» Try it
Answer with one number only: how many lines in the material contain "will".

+-------+

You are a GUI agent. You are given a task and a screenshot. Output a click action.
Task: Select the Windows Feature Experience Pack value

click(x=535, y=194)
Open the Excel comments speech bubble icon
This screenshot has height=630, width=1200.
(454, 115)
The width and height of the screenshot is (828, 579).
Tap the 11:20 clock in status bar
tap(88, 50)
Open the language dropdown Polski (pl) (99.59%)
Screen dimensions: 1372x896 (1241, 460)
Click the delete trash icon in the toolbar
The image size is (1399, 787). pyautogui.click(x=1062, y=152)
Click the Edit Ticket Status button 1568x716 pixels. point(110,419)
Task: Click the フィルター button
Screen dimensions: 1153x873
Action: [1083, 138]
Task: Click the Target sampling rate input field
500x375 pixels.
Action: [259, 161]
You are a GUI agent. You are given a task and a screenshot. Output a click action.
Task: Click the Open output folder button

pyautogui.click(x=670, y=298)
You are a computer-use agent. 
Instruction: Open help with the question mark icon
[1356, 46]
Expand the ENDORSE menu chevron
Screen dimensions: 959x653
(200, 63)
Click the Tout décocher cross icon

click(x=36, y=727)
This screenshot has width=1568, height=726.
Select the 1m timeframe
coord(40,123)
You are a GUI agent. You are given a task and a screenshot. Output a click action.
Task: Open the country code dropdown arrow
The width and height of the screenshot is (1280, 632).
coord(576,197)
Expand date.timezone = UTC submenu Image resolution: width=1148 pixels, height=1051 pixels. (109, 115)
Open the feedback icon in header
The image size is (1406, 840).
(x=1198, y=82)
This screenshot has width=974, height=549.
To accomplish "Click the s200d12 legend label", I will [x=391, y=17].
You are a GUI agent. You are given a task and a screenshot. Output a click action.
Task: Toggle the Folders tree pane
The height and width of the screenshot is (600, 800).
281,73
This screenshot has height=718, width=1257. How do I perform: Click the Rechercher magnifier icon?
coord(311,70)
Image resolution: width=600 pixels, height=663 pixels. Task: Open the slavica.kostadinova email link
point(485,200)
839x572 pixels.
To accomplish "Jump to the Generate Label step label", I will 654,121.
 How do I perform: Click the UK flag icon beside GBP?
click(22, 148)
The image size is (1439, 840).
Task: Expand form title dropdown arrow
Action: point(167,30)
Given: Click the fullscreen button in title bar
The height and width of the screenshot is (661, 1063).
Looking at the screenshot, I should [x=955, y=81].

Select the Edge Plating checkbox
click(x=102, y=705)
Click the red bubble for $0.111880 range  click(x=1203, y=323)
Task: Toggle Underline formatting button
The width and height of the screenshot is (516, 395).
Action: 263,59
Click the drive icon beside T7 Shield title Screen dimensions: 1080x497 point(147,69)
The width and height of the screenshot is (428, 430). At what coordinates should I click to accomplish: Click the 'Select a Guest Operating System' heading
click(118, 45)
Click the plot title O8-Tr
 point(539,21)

+-------+

» Answer for the task
2